Mom, you were not perfect. I thank God for that every day, because it showed me that I did not have to be, that I could never be, no matter how hard I might try not to repeat the “mistakes” you made – all those things I swore to myself that I would never say to my own children, but inevitably did, and do. Thanks for letting me know that perfection is not required for good parenting – just do the best you can as you can, and trust God to fill in the blanks.

Thank you for being the “Granny” that  I will always aspire to be. Thank you for loving each one of your six grandchildren as precious individuals. Thank you for coming to the hospital right after our first born, Joshua, arrived. You had said you would wait til we brought him home, but excitement overtook you. Even though he was not your first grandchild, you just had to come, because, you said, “it’s different when it’s your daughter.”

Thank you for being a role model for me. I guess it is deep within me that I will always feel it impossible to ever measure up. You were a true student of the Bible. I remember every morning that I rose early enough, I would find you sitting at table in your favorite room in our house, “the blue room,” (decorated mostly in your favorite color), studying scripture along with several commentaries or devotional guides, and also sitting quietly in conversation with your Abba. You never began nor ended your day without praise, thanksgiving, or supplication. That is one of your disciplines I have yet to take on completely. From one of your study books you once read to me a line about the Samaritan woman at the well. “Jesus placed a crown above her head, and she would spend the rest of her life growing tall enough to wear it.”

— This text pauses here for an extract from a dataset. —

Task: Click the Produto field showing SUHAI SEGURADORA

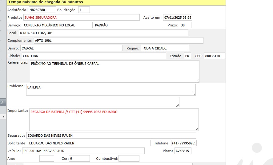Action: point(81,18)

Dear Mom, you did much the same for me. You exemplified for me a Christian, and I shall spend the rest of my life in an effort to follow your example, and the Example you yourself followed all of your days. Thank you for the forgiveness I feel from you at this moment, and for all the love, and tenderness and the stern reproach that you used with care to bring me to responsible adulthood. I ask only that you overlook the areas in which I am not yet complete, because you and I both know that “God isn’t finished with me yet.” I will always love you and be grateful for gifting me with enough. . .

Love, “Pook”

P.S.  My dear Gentle Readers, don’t miss out on the opportunity to tell your Mom what she meant and/or means to you. Time is always growing short. Also, remember that the equally important Father’s Day is coming next month. You can expect that I shall be writing another letter.